僕の冬
「自分の桜の樹を持つのはいいことだ」と、
いま読んでいる本に書いてあって、
オレだってあるもんねと、行間に向って自慢してやりました。
いや、植樹したとか山を持ってるという話ではなく、
誰のものでもない公園の桜の樹のことですけどね。
春が近くなると、今日のスナップでも紹介する僕の標本木。
そんなこんなで急に気になって見に行きました。
ここ2年間と様子が違ってた!
いまは灰褐色だけど去年まではなかった若い枝が
バリバリに生えていて、同じ樹に見えなかったですよ。
花のDNAがどんなことになってるんだかよくわからないけど、
その若い枝にもきっと、
今年咲く桜の粒みたいなもんが潜んでるだろうね。
でも、僕はわりと冬が好き
(ただし関東の。

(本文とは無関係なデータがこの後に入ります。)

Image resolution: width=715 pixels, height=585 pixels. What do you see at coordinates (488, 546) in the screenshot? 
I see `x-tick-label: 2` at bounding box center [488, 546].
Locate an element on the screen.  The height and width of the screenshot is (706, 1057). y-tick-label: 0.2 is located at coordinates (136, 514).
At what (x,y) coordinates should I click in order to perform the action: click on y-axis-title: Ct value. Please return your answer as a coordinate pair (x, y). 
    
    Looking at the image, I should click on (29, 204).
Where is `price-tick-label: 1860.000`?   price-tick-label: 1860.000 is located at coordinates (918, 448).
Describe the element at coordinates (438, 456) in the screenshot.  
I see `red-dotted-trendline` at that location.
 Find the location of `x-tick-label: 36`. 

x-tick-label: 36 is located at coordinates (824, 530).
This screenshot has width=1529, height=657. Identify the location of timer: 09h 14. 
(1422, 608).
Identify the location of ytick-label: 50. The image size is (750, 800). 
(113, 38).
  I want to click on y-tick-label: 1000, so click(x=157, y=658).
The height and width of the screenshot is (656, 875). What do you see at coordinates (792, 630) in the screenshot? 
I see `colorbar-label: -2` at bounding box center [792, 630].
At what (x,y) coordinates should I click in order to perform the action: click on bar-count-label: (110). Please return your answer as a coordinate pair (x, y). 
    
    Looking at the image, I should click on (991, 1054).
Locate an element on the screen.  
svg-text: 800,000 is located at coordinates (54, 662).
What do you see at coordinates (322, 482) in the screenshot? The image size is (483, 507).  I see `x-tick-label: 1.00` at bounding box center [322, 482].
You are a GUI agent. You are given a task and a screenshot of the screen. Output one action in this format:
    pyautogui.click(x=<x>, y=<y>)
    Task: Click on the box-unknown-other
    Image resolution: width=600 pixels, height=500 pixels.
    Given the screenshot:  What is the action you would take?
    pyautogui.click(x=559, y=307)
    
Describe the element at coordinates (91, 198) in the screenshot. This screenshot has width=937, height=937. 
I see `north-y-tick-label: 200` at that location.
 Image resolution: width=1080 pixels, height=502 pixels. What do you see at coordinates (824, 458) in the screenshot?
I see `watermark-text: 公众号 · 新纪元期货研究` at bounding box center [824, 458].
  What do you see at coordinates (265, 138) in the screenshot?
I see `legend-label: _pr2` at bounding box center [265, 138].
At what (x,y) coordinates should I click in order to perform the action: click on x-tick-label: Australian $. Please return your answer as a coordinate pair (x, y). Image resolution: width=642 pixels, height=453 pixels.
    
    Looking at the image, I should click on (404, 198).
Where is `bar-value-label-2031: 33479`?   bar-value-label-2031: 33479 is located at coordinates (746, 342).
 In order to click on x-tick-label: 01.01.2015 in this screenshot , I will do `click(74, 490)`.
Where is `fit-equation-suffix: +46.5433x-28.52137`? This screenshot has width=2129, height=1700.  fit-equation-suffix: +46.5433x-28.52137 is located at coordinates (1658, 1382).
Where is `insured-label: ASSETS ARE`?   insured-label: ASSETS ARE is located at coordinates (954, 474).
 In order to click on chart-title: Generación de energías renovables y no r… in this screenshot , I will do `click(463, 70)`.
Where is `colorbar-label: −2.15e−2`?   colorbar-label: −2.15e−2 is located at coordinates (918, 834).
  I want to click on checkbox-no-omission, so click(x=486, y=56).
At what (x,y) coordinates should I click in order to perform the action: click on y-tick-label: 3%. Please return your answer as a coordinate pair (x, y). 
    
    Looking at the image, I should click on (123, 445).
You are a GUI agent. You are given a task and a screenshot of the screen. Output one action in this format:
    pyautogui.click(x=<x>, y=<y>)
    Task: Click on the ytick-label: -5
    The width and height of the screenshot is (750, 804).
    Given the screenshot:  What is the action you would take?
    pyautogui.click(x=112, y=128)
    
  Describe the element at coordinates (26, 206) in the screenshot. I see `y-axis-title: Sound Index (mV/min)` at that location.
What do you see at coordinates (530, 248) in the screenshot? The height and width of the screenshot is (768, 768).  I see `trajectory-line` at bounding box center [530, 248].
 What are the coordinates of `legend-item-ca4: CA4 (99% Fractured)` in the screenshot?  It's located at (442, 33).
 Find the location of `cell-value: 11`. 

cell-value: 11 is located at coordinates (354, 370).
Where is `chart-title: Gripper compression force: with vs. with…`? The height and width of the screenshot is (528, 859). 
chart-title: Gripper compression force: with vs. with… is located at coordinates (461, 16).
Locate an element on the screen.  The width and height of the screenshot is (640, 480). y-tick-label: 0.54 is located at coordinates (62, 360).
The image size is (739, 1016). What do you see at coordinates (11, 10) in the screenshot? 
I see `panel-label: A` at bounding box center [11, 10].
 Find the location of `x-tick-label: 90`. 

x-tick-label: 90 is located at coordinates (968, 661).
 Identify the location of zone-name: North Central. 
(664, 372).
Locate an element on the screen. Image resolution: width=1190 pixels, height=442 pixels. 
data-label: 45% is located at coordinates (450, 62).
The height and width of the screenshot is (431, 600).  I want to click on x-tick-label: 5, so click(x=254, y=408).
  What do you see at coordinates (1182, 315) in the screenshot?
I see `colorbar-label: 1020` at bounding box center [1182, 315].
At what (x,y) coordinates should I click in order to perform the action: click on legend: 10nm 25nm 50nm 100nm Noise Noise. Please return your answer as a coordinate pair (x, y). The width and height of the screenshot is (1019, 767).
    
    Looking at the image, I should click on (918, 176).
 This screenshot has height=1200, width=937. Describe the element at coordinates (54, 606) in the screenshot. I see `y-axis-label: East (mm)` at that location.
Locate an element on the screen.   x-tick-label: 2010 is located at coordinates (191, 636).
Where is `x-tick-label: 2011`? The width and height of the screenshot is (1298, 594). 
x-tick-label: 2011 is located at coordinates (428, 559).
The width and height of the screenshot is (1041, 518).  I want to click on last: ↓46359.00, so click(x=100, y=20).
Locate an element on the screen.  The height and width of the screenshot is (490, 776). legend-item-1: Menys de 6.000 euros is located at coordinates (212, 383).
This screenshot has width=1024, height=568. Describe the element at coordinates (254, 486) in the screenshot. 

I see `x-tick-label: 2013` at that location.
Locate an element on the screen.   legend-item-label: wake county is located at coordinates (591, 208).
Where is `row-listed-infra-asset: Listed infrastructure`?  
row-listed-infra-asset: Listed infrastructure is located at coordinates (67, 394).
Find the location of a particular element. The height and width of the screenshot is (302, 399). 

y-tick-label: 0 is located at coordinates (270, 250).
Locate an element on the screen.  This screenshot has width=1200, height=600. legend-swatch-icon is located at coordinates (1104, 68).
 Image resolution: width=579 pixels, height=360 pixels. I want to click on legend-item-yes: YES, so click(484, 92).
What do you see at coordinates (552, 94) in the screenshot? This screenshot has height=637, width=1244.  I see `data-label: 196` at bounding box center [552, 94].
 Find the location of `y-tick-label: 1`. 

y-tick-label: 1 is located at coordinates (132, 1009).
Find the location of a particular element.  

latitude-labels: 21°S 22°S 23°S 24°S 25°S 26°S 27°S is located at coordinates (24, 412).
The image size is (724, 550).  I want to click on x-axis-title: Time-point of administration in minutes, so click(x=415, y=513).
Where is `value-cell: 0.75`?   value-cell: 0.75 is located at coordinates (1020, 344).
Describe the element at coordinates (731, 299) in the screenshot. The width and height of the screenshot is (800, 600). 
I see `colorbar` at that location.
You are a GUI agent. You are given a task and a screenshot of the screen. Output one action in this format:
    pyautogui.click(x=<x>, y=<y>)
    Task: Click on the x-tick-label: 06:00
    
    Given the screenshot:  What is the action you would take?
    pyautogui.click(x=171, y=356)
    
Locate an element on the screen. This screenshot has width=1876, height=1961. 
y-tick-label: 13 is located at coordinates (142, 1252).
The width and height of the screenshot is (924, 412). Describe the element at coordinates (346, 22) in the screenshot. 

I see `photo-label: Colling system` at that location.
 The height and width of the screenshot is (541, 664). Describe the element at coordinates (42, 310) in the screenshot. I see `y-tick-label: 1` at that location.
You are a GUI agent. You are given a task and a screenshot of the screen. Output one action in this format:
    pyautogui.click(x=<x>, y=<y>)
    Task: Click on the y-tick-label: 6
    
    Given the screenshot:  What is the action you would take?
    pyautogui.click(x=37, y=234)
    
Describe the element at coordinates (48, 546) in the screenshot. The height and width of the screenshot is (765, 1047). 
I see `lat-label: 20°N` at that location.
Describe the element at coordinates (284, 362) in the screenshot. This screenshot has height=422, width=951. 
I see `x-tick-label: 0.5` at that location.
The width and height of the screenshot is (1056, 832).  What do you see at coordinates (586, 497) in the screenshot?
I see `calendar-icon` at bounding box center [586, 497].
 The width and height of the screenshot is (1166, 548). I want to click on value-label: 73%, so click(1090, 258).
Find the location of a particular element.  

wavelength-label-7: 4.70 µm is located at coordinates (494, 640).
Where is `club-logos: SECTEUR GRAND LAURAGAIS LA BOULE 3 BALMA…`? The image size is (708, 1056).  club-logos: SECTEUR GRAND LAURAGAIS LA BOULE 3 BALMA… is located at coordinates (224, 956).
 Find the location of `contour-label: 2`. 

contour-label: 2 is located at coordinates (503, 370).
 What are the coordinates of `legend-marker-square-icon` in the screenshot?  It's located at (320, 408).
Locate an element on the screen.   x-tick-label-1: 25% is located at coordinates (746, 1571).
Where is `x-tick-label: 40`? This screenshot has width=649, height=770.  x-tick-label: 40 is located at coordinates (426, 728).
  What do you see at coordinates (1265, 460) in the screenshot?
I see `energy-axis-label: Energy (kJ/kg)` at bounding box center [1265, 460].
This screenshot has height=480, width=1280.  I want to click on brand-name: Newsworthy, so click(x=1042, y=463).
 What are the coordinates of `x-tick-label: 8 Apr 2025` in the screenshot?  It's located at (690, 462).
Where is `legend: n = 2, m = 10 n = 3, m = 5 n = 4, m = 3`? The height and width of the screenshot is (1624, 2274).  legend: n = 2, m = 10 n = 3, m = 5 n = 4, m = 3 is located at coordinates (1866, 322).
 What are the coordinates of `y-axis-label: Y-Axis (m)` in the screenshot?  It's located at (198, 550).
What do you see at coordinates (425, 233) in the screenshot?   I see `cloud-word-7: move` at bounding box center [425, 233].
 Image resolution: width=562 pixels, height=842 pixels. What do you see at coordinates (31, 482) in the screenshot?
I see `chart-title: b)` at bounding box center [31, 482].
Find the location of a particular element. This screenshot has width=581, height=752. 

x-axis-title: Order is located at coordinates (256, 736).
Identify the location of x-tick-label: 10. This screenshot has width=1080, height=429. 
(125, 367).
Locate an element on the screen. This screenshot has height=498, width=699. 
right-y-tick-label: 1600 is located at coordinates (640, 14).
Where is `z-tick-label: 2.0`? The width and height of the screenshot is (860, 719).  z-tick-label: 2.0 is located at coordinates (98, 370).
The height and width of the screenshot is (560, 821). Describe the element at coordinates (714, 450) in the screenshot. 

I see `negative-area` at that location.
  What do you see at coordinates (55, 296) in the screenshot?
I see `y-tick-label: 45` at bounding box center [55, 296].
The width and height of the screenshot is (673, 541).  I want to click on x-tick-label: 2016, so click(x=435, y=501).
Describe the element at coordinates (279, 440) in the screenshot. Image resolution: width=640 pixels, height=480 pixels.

十勝の寒さはさすがにちょっと……)なので、
春はもう少し先でいいです。コートとかさ、まだ着たいじゃない。
とか言いつつも昨日、
渋谷の裏道の軒先で梅が咲いているのを発見して、
ちょっと心がふわっとなりました。
生命の息吹を感じると、体の奥のほうに躍動感がみなぎるのかな?
でもね、やっぱりもう少し冬を味わいたいです。
何でも先取りが偉いだなんて思わんのです。